In other words, the genes of an individual bird appear to lay the cognitive foundation upon which that individual can then build through learning and experience. This suggests that the tit spatial cognition can be determined, at least in part, early in development, and that it is not just a learned behavior.

“The environment is still very important in terms of shaping behavior, but our work here suggests that genes can create brain structures, and then experience and learning can add to that,” Carrie Branch , senior author and postdoctoral researcher at the Cornell Lab of Ornithology, said.

Pravosudov is currently the only laboratory in the world that performs a systematic study of spatial learning and memory in foraging wild birds under extreme environmental conditions.

Vladimir in the field laboratory
Vladimir in the field

“This article arose out of Professor Pravosudov’s development of the study system for mountain chickadees – one of the most important, perhaps the most important systems in the world for studying animal cognition in nature,” he said. said Jack Hayes, director of the biology department. . “The article makes an exciting connection between phenotypic and genomic variations in nature.”

The team sampled 42 Mountain Chickadees over three years of best-to-worst testing in their performance on a spatial learning and memory task. The group with better spatial cognition was associated with a significant survival advantage. Birds from both high and low altitudes were selected for each performance group to ensure that the strongest signal between groups was a variation in cognition and not an altitude correlation.

To understand the link between spatial memory and genetic architecture, Georgy Semenov and Scott Taylor (also lead author of the paper) from the University of Colorado-Boulder sequenced and analyzed the genomes of mountain titmouses whose cognitive performance varied.

“We used two methods to link genetic variation to spatial memory in chickadees,” Semenov said. “In the traditional genome-wide approach, we compared genetic data between individuals, from those that performed well on the spatial learning and memory task to those that performed poorly. same comparison with a new machine learning algorithm.

“Both methods showed hundreds of differences associated with spatial memory.
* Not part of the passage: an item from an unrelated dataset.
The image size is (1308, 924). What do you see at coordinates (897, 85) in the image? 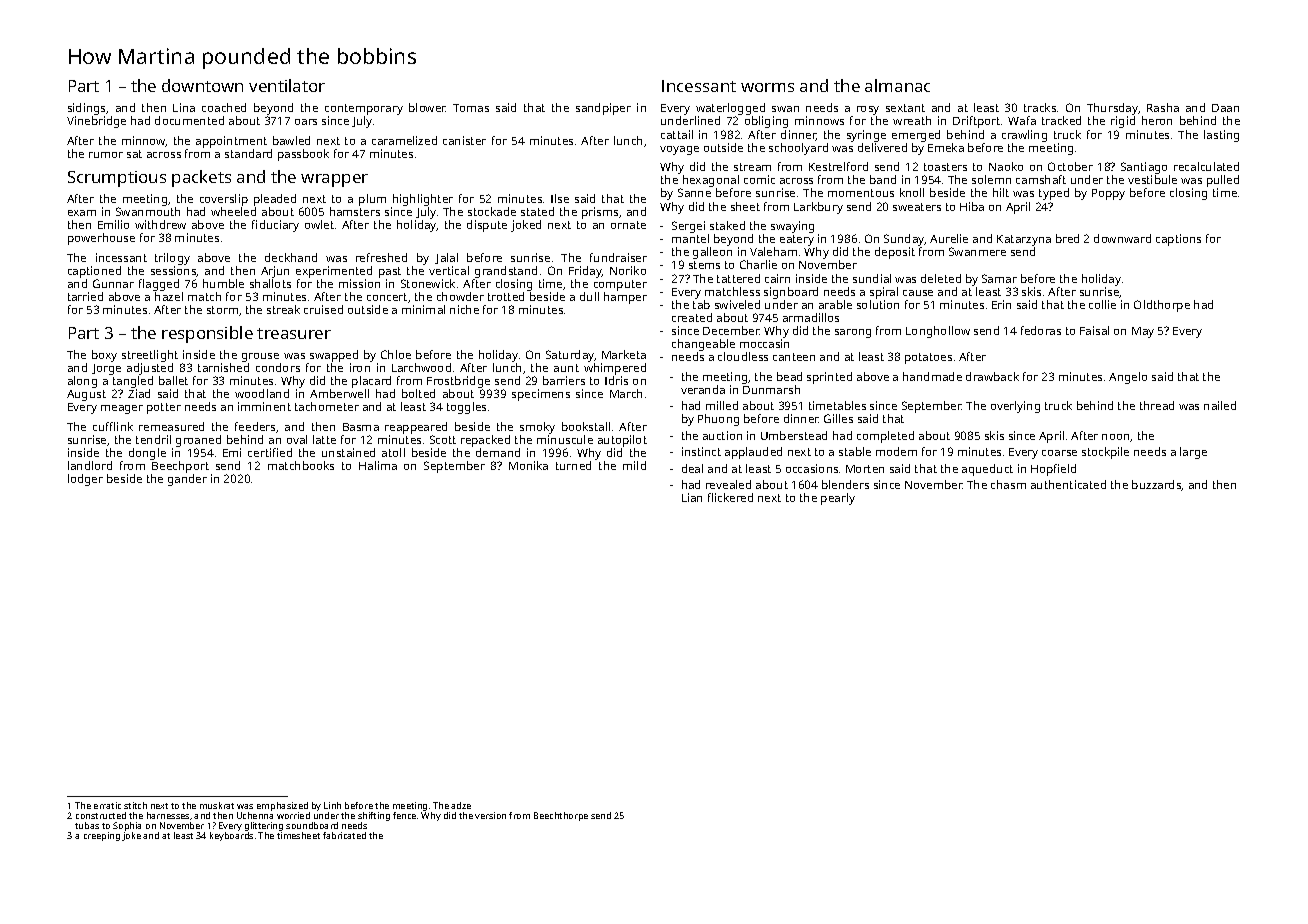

Numerous variations in genomes were revealed in areas known to be associated with learning, memory, and neural development in the brain.”

snow-covered tit feeder
Bird feeder at 6,700 feet above sea level

Besides Carrie Branch, Vladimir Pravosudov, Scott Taylor, Georgy Semenov and Eli Bridge, other co-authors of the article included Dominique Wagner of the University of Colorado at Boulder as well as Benjamin Sonnenberg and Angela Pitera who are doctoral students at Pravosudov’s laboratory. in the graduate program in Ecology, Evolution and Conservation Biology at the University of Nevada at Reno.

The results were published in the journal Current biology November 3. The research is a collaboration with the University of Nevada, Reno, the University of Colorado Boulder, the Cornell Lab of Ornithology, and the University of Oklahoma.

Pravosudov is a member of the Animal Behavior Society and a member of the American Ornithological Society.

This research was supported by the National Science Foundation with two grants to the University of Nevada, Reno (Vladimir Pravosudov) and the University of Colorado Boulder (Scott Taylor); and a Rose Postdoctoral Fellowship from the Cornell Lab of Ornithology (Carrie Branch).

All photographs accompanying this article were taken by Vladimir Pravosudov.